• _WHAT TO WORK ON_
Pick out and copy each line of the material below that contains the string "from". Case counts.

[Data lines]
-- Begin --

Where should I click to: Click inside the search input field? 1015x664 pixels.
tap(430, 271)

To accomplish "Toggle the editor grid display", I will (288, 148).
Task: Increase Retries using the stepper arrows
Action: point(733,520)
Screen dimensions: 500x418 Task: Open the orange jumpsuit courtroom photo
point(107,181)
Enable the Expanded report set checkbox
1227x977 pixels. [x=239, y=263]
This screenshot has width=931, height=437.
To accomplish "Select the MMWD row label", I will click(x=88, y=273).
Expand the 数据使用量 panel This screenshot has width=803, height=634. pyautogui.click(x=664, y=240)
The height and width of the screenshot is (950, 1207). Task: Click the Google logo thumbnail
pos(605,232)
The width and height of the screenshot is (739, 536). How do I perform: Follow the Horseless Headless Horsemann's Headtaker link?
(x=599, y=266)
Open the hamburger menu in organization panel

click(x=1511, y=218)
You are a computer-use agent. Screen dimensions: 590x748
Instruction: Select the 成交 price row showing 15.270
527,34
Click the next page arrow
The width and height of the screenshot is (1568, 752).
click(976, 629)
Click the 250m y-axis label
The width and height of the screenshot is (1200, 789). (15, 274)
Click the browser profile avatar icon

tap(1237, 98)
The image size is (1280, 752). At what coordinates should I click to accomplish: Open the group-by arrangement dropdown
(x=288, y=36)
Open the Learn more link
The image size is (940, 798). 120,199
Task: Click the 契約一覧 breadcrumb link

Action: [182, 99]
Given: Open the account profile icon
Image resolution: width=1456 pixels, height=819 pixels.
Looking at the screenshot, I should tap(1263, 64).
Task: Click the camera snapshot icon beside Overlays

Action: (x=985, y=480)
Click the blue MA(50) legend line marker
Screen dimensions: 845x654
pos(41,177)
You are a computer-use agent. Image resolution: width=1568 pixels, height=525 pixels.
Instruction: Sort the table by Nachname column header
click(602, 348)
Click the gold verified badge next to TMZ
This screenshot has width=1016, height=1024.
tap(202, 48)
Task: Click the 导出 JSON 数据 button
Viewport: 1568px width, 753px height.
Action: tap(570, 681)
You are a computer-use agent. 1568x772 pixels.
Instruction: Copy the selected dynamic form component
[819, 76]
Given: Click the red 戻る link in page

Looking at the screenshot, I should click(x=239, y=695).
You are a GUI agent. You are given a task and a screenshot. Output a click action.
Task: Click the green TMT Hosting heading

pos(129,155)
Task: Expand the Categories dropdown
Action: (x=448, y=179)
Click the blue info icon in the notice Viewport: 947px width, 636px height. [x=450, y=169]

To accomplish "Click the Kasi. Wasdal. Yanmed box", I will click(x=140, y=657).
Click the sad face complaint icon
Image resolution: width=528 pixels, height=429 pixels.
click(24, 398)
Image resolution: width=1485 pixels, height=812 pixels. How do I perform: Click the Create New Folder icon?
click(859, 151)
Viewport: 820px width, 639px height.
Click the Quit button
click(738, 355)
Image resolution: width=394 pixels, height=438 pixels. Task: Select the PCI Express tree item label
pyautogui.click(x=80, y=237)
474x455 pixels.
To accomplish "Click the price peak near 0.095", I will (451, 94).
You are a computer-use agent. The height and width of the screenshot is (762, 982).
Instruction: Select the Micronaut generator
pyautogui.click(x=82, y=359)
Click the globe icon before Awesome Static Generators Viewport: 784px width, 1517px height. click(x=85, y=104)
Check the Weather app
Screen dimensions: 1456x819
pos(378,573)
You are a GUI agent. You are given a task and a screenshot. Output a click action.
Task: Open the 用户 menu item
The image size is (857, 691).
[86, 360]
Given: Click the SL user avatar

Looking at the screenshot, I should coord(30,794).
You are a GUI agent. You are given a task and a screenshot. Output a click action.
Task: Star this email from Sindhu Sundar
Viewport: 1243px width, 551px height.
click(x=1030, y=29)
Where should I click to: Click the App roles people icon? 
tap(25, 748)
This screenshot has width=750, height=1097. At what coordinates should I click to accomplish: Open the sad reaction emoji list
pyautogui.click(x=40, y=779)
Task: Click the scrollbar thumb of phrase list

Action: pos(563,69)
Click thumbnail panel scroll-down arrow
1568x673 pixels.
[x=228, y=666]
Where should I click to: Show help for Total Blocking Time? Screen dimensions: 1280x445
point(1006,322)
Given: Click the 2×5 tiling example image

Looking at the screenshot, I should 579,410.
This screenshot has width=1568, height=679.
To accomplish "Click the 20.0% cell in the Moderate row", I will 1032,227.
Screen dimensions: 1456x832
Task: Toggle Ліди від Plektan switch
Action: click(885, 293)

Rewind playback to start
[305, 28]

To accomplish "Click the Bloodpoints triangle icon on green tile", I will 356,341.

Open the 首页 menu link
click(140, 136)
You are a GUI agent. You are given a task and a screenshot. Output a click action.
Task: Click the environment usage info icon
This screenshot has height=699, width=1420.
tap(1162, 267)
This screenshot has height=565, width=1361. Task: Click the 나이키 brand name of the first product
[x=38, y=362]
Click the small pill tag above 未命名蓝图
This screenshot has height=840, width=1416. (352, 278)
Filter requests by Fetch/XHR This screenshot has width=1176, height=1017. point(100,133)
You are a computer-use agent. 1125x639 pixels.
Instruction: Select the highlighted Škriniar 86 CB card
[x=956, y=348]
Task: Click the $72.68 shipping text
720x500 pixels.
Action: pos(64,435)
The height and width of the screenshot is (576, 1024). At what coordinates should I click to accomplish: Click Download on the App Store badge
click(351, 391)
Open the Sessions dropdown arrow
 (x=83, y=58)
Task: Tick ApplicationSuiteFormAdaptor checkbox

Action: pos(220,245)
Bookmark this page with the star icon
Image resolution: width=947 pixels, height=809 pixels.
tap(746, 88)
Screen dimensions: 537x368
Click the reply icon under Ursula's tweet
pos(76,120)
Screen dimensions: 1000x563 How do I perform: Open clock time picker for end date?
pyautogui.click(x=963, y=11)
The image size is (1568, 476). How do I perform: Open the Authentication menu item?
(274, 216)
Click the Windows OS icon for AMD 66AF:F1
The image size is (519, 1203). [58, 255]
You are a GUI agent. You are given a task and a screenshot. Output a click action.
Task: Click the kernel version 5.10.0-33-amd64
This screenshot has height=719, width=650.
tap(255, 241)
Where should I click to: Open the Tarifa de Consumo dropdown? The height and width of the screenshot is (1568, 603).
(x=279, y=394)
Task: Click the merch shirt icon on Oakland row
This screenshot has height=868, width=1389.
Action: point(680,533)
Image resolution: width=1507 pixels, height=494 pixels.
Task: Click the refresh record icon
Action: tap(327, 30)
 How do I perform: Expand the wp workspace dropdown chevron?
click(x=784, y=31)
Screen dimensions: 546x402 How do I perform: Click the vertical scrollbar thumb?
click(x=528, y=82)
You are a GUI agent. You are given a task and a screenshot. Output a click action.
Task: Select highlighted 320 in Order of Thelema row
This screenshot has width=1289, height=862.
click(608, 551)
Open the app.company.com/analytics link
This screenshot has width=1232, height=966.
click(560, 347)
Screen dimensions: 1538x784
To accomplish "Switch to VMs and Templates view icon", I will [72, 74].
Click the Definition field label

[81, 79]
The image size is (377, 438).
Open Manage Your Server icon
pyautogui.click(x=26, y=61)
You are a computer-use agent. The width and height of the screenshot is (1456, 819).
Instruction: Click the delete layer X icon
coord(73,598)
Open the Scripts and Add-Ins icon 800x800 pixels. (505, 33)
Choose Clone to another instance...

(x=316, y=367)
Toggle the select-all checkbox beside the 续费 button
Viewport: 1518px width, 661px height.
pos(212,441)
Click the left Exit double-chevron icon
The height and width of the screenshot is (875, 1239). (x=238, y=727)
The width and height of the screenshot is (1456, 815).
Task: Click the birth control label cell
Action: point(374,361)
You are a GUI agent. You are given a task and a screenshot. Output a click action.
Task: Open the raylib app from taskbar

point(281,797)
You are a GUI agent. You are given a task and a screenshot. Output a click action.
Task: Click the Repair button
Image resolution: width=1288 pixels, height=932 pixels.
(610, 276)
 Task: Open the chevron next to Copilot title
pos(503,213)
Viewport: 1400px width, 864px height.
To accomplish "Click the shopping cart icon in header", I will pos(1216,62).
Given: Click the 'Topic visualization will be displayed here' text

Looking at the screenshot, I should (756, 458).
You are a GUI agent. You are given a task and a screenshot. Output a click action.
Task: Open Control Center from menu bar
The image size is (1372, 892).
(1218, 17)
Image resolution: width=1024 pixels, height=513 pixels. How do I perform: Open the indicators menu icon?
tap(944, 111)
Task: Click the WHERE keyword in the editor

-- End --

• _SOLUTION_
Task: Star this email from Sindhu Sundar
Task: Open the raylib app from taskbar
Task: Open Control Center from menu bar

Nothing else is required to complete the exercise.